• Saved data entries
BEGIN
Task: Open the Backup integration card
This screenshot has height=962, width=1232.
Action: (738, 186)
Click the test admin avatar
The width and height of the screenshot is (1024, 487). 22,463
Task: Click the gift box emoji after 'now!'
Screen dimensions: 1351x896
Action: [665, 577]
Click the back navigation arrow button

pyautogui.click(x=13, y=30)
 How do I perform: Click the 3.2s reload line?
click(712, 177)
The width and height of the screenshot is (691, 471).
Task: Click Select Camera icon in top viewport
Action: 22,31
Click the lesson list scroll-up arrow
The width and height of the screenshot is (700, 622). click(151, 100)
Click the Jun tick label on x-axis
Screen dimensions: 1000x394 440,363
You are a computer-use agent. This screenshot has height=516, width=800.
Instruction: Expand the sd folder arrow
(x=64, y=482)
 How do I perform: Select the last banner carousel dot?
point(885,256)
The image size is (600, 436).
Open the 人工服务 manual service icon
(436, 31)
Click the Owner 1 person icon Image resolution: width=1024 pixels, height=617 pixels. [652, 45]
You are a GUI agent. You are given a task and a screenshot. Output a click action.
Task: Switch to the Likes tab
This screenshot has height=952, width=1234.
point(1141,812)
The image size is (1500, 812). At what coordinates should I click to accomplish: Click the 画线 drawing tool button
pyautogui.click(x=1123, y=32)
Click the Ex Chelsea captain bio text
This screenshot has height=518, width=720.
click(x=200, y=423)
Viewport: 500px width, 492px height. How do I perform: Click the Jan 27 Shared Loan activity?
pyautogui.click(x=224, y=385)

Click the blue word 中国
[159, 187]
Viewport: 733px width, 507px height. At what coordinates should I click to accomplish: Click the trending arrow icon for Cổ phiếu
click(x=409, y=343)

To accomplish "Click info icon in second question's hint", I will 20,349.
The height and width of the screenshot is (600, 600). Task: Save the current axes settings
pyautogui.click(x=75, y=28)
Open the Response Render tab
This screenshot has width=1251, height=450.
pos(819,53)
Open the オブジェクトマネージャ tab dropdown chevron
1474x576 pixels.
END
• REQUIREMENT
Look through the entries above, find each line containing "agent", and copy it.

• SOLUTION FOR THIS EXERCISE
You are a computer-use agent. This screenshot has height=516, width=800.
You are a GUI agent. You are given a task and a screenshot. Output a click action.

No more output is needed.